The Harder Questions
Proponents of the operation point to Khamenei's record: he held power since 1989, overseeing the violent suppression of dissent. Iran has been repeatedly accused by rights groups of widespread human rights abuses, including torture, imprisonment of dissidents and deadly crackdowns on protests. That history gives legitimacy to arguments that the world, and Iranians themselves, may be better off without him.
But the legal and strategic questions are harder to dismiss. US lawmakers were divided in their responses, with some praising decisive action against Tehran's nuclear ambitions while others condemned the attacks as unauthorised and potentially illegal.
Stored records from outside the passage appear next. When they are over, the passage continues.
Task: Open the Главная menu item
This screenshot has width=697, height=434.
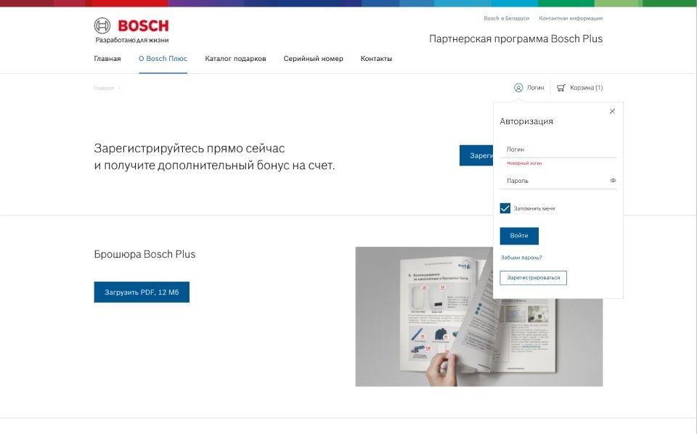Action: point(107,59)
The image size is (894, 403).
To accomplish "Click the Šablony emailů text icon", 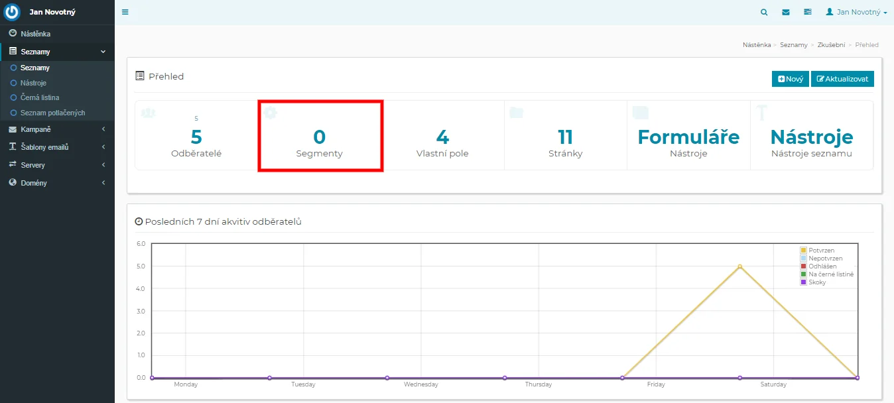I will tap(13, 147).
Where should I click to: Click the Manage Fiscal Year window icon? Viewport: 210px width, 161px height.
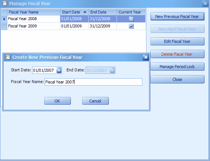[5, 3]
The strikes, launched without congressional approval, prompted Democrats to call for an urgent vote on a war powers resolution. Pope Leo XIV called for an immediate end to hostilities, warning against a "spiral of violence" becoming "an irreparable abyss," as reported by 7News.
The killing of a head of state in a military strike, whatever that leader's record, sets a precedent that few Western democracies have been willing to endorse openly. The UN Charter framework, the laws of armed conflict, and the basic architecture of international order all rest on norms that this operation has stress-tested in ways that will take years to assess. The Australian Department of Foreign Affairs and Trade has so far offered a measured travel warning rather than a public legal position, reflecting the difficulty even allied governments face in responding to an action they were not briefed on in advance.
What emerges from the rubble in Tehran, literally and figuratively, will shape the region for a generation. Whether this becomes the liberation that some Iranians are celebrating in the streets or a wound that radicalises the next chapter of the Islamic Republic's history is a question that no missile, however precise, can answer.